• TASK DETAILS: With the first line as the start and the line containing "This screenshot has width=1158, height=759." as the end, write out every line of the records exactly.

• RECORDS FOR PROCESSING:
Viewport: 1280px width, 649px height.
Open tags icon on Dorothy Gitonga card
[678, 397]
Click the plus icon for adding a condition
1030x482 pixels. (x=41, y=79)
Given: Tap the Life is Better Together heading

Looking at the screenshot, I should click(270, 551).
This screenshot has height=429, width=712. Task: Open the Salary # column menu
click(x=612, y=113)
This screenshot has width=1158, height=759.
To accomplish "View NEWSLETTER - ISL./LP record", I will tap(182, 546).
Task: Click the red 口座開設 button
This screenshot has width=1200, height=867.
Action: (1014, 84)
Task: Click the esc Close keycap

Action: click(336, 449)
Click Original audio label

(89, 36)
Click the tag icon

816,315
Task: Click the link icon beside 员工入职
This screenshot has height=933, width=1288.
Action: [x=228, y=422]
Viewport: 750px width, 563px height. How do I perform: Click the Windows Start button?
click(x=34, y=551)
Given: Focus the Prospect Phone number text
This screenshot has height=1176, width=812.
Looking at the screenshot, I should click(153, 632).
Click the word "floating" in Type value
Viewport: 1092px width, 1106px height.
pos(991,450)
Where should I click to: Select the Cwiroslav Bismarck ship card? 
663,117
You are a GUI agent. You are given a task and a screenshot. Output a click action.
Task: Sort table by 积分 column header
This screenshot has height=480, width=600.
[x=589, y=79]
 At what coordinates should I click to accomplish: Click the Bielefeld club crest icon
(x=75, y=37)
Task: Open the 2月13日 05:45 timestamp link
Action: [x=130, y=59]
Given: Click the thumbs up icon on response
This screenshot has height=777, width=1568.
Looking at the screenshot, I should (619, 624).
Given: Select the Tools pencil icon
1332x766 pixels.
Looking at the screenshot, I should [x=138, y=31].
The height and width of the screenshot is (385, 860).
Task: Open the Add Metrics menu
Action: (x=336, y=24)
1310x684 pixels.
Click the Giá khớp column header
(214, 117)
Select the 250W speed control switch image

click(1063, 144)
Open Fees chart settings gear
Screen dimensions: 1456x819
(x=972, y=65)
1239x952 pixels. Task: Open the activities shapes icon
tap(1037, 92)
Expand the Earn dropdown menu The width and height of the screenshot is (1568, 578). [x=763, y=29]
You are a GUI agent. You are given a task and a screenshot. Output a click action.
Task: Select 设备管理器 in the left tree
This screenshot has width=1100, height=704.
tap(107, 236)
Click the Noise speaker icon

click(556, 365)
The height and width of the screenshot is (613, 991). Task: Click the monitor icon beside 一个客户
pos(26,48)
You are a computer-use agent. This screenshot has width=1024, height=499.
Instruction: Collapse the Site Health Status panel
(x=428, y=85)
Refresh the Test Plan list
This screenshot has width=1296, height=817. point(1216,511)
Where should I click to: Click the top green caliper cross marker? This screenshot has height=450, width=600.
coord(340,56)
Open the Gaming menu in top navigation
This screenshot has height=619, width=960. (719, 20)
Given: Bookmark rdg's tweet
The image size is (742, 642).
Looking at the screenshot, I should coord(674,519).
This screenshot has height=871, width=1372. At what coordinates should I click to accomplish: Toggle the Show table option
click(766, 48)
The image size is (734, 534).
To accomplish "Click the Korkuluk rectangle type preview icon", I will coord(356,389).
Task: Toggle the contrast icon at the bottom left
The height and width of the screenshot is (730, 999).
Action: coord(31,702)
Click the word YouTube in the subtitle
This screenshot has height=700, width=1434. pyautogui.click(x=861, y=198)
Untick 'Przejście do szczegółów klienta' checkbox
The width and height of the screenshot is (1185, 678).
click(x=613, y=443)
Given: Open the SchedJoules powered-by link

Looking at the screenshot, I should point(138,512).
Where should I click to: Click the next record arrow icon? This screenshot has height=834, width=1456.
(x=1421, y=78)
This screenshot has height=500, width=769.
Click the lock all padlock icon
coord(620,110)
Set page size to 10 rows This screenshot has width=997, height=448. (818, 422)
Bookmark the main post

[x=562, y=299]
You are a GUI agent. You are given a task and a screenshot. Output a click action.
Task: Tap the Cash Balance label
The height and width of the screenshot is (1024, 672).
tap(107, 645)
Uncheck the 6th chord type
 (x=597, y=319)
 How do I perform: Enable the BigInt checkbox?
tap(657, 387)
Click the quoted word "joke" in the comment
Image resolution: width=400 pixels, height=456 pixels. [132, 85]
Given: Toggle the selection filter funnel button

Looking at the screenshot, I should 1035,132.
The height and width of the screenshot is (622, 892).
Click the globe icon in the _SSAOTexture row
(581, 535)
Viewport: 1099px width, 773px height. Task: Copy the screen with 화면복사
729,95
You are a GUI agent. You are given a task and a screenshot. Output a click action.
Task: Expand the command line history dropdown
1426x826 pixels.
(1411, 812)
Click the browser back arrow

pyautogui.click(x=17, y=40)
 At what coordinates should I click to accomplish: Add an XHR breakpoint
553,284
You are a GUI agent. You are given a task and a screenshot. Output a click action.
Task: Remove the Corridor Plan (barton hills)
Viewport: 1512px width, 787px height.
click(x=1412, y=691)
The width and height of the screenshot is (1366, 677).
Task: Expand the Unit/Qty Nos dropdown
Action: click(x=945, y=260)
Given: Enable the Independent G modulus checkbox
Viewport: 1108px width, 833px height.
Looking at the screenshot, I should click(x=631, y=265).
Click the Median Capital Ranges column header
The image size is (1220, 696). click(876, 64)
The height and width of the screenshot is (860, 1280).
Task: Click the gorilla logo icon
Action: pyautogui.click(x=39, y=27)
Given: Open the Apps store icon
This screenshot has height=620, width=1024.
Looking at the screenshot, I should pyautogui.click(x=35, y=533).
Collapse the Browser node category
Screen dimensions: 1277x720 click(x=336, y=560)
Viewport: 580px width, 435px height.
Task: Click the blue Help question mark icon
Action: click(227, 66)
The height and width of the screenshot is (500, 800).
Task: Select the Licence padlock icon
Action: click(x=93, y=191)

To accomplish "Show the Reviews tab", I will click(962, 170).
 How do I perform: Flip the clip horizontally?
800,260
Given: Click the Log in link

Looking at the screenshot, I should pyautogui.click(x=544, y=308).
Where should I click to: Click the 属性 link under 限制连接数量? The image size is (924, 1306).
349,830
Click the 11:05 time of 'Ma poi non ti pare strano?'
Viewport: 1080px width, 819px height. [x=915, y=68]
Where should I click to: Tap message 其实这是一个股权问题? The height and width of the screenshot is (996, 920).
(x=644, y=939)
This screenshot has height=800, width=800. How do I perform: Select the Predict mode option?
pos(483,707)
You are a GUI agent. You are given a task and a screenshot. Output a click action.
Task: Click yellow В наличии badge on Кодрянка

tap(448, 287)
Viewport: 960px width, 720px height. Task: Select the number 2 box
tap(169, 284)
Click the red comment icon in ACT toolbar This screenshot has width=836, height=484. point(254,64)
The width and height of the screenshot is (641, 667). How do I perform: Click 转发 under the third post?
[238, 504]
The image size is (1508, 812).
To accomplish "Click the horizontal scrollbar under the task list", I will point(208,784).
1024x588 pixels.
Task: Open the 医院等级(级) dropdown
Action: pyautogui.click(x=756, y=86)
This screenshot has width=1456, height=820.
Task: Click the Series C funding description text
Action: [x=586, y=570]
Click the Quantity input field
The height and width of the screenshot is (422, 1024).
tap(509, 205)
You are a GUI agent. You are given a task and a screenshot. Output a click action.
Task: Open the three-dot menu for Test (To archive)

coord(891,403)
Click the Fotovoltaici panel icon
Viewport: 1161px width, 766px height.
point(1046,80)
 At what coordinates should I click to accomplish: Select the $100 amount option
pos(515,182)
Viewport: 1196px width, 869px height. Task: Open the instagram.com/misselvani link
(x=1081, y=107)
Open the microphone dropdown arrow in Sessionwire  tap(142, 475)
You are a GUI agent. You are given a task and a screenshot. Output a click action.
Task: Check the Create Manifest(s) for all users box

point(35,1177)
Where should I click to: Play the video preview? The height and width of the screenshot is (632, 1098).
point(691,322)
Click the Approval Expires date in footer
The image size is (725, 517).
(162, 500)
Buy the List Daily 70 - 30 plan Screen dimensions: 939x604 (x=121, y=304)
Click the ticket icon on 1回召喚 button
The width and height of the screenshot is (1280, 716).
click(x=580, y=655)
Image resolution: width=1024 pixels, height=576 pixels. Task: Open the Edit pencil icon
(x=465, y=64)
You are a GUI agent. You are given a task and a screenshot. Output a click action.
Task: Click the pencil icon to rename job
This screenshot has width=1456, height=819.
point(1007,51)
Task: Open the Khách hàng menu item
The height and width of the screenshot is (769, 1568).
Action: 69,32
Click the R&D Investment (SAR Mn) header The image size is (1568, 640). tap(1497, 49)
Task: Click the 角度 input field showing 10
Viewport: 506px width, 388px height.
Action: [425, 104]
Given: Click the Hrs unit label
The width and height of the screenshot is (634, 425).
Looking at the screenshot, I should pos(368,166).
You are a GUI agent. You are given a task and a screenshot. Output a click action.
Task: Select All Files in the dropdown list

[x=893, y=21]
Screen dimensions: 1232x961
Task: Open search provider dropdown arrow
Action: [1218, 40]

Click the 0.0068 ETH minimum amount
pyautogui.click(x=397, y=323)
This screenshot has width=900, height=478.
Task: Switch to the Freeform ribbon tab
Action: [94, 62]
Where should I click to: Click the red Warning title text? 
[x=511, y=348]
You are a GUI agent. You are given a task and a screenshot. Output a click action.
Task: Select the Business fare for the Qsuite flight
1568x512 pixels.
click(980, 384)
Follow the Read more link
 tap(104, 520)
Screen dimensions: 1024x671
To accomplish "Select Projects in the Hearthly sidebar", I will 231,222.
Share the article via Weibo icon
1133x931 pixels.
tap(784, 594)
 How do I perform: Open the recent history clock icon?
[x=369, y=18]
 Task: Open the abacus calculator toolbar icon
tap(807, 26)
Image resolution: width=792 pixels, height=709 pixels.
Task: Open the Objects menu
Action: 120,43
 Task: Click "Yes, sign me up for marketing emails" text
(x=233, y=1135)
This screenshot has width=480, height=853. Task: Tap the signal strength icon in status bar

• WORKED SOLUTION:
Viewport: 1280px width, 649px height.
Open tags icon on Dorothy Gitonga card
[678, 397]
Click the plus icon for adding a condition
1030x482 pixels. (x=41, y=79)
Given: Tap the Life is Better Together heading

Looking at the screenshot, I should click(270, 551).
This screenshot has height=429, width=712. Task: Open the Salary # column menu
click(x=612, y=113)
This screenshot has width=1158, height=759.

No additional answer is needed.